> Source information
+ + +

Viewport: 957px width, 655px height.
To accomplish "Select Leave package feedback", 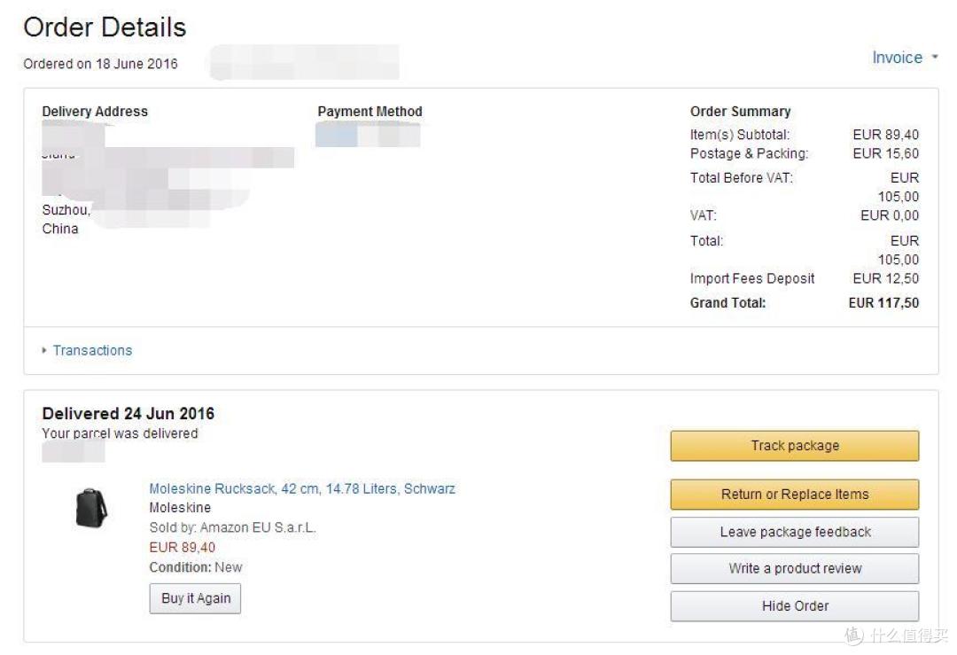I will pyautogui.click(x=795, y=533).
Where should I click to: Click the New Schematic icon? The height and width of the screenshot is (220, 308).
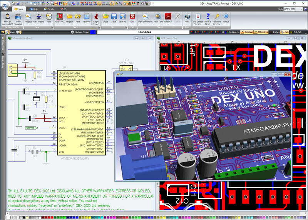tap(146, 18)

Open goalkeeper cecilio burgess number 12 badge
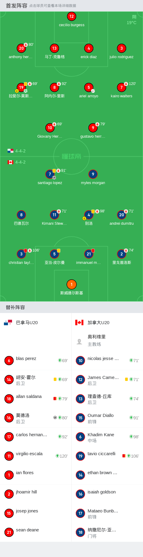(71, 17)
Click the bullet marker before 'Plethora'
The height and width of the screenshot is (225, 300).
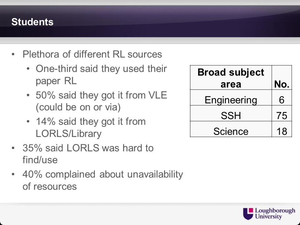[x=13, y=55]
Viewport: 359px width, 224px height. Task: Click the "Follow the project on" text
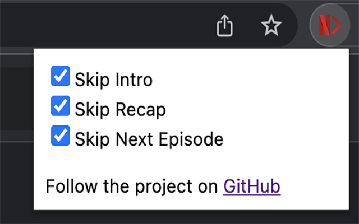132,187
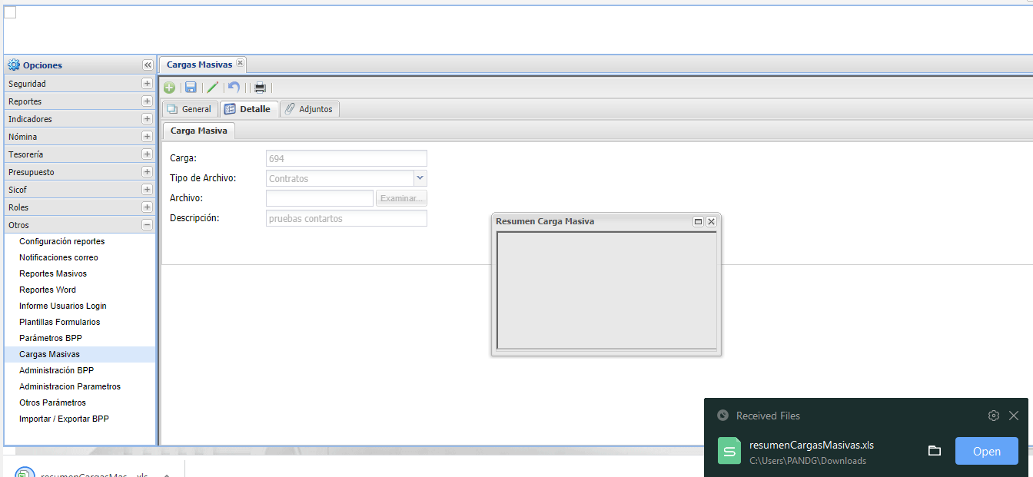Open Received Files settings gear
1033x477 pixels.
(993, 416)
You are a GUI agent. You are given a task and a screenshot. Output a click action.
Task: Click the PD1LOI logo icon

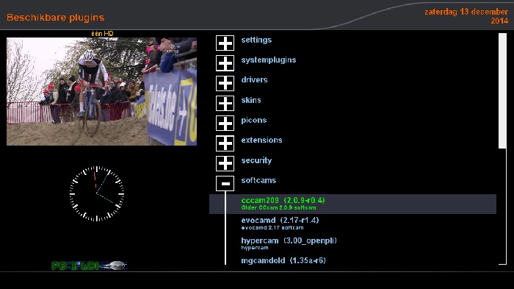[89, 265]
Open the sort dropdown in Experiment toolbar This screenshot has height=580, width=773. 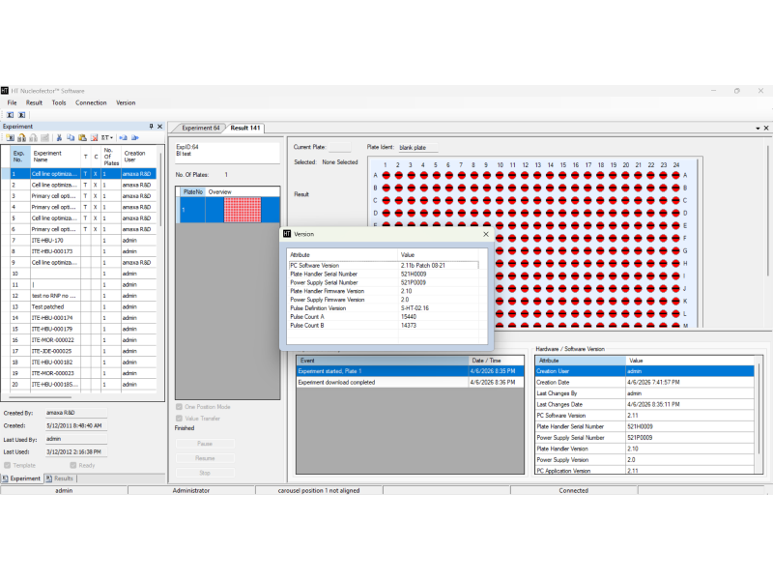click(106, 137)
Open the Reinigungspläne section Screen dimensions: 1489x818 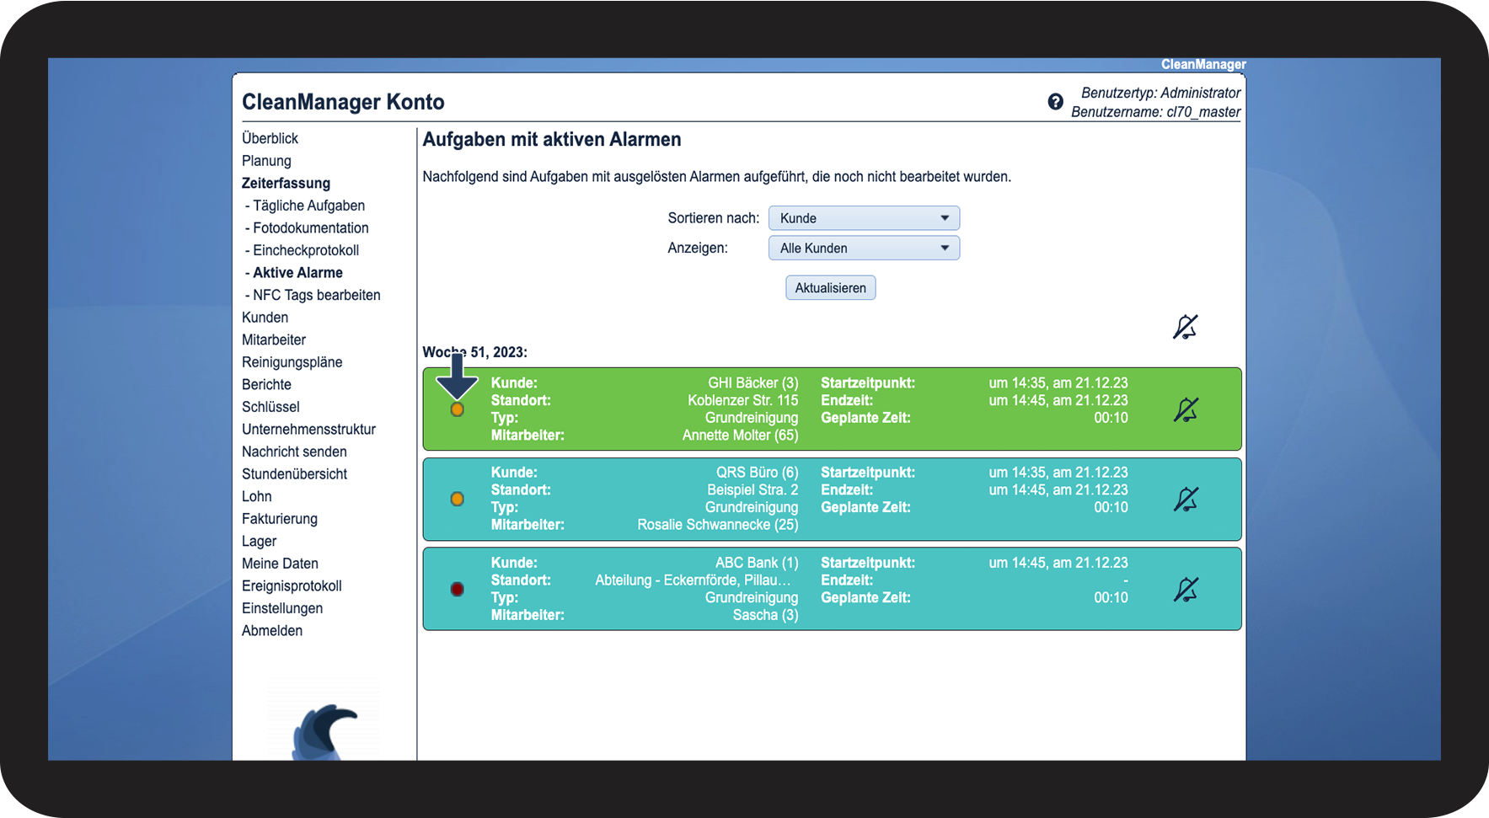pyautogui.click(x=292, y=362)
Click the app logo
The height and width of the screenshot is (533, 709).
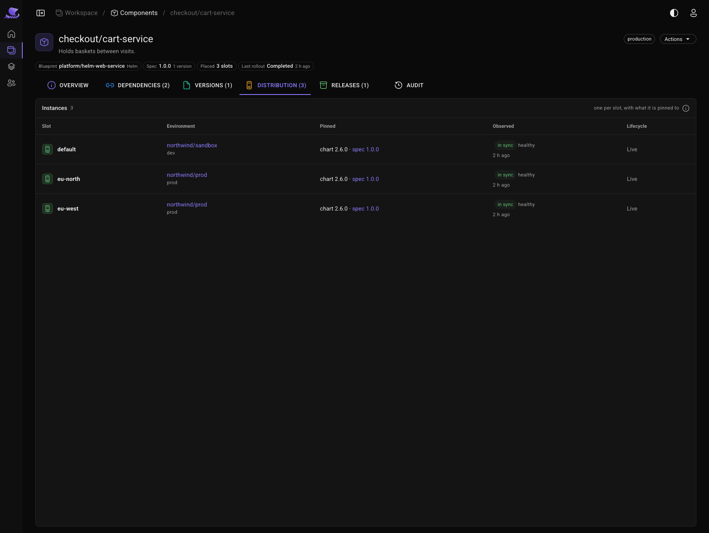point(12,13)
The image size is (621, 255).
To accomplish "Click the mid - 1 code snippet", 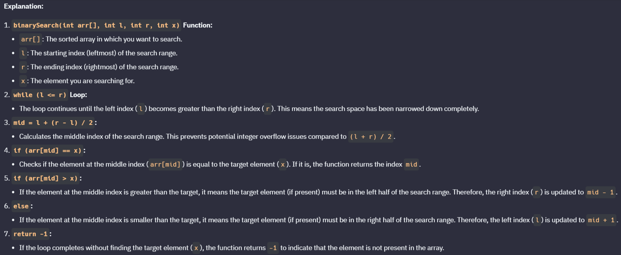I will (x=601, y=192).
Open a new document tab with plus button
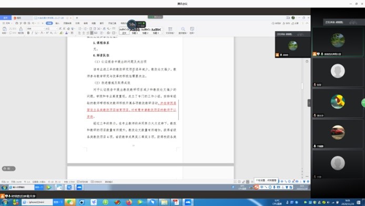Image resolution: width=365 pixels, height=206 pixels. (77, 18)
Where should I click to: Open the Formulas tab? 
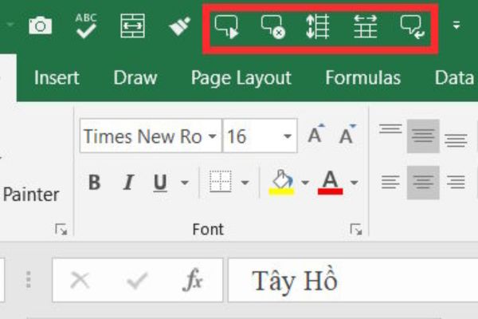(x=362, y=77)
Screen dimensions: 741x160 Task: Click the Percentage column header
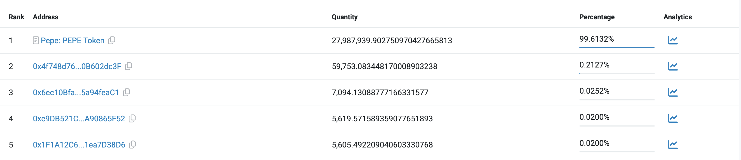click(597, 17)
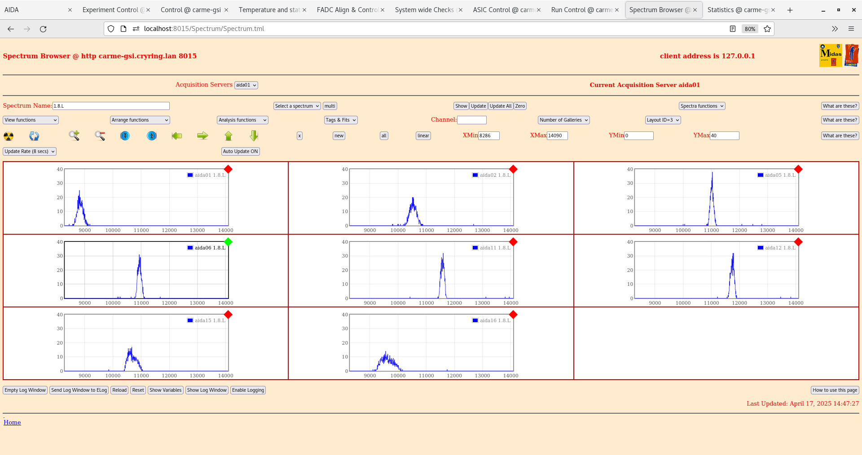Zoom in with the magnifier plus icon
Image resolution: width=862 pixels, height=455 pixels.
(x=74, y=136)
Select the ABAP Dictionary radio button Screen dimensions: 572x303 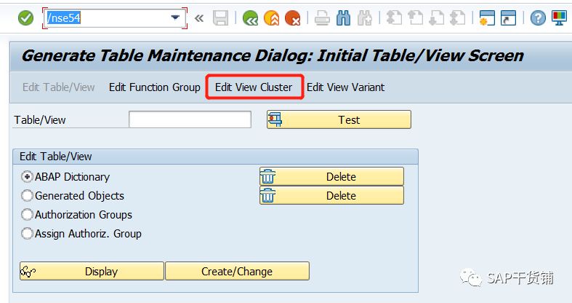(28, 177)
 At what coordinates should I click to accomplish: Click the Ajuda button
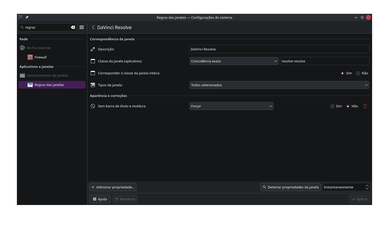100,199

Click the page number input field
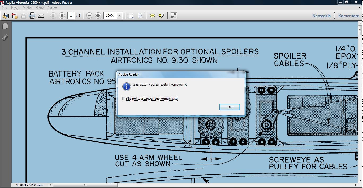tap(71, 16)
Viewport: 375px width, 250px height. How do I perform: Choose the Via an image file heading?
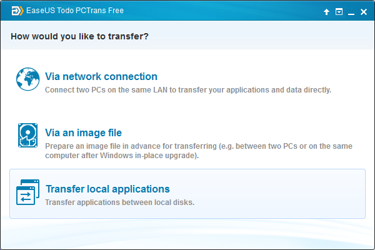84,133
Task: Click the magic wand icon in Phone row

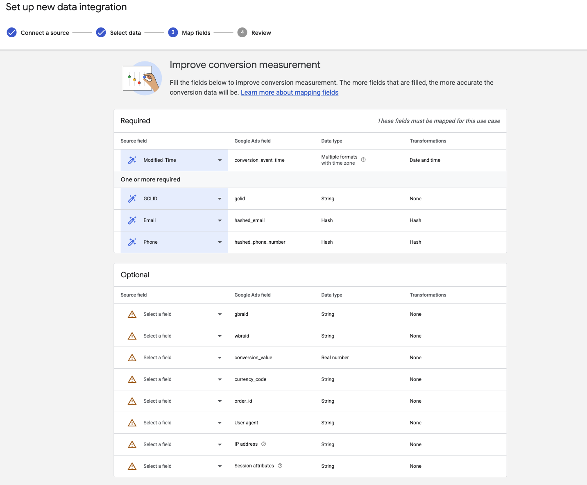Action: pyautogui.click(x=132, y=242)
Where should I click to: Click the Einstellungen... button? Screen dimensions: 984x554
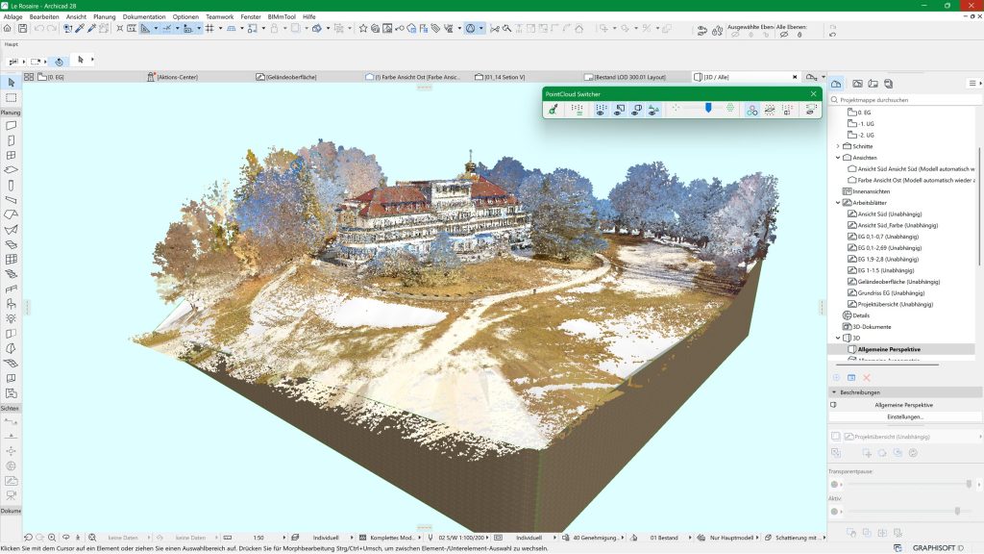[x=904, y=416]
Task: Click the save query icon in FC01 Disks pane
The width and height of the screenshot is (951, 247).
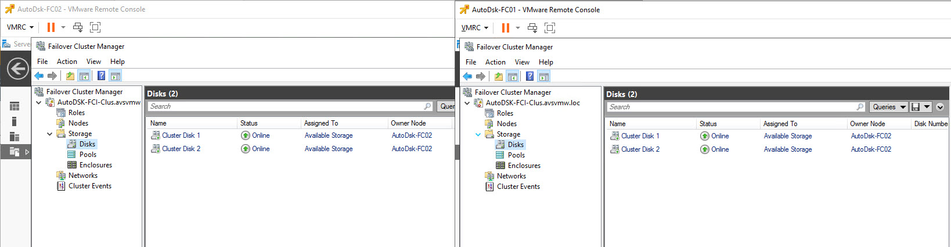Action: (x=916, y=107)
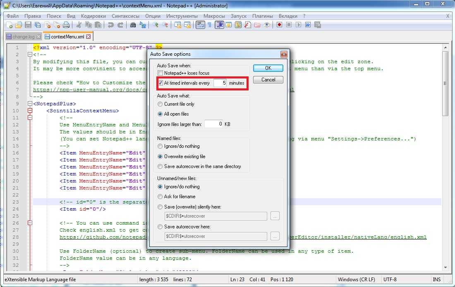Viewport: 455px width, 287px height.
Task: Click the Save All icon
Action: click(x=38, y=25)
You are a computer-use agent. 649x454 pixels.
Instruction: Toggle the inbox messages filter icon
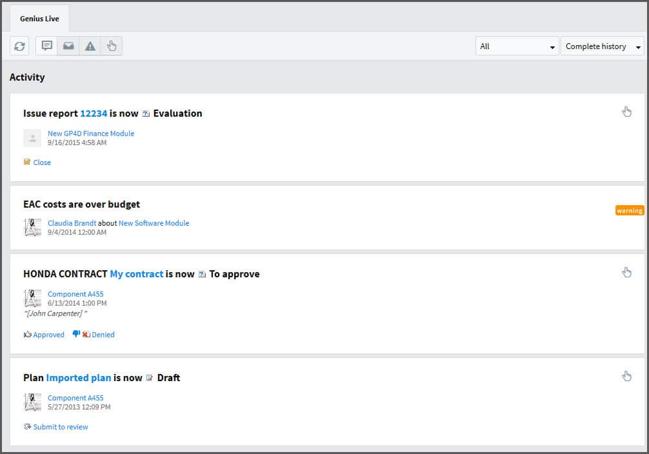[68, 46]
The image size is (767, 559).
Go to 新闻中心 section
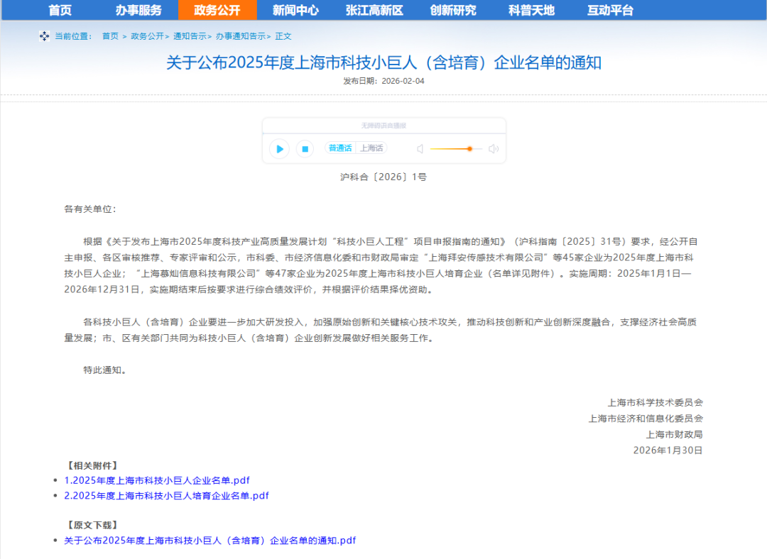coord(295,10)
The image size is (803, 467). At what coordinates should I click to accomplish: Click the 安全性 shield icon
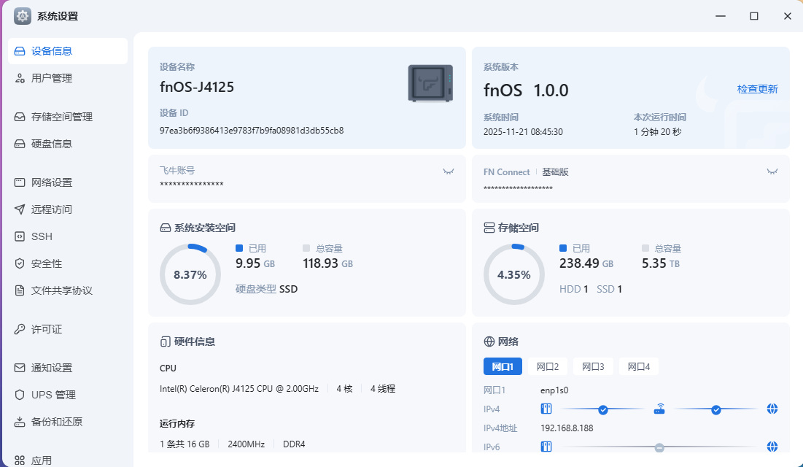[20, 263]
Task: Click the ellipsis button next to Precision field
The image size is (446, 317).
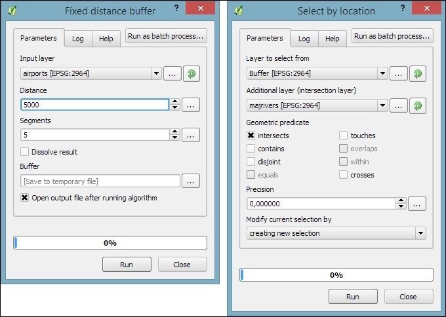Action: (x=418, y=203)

+ + +

> Goal of the exercise
The word "agent" may occur in lines of the records. Report how many such lines there are, giving only the number.

> Answer below
2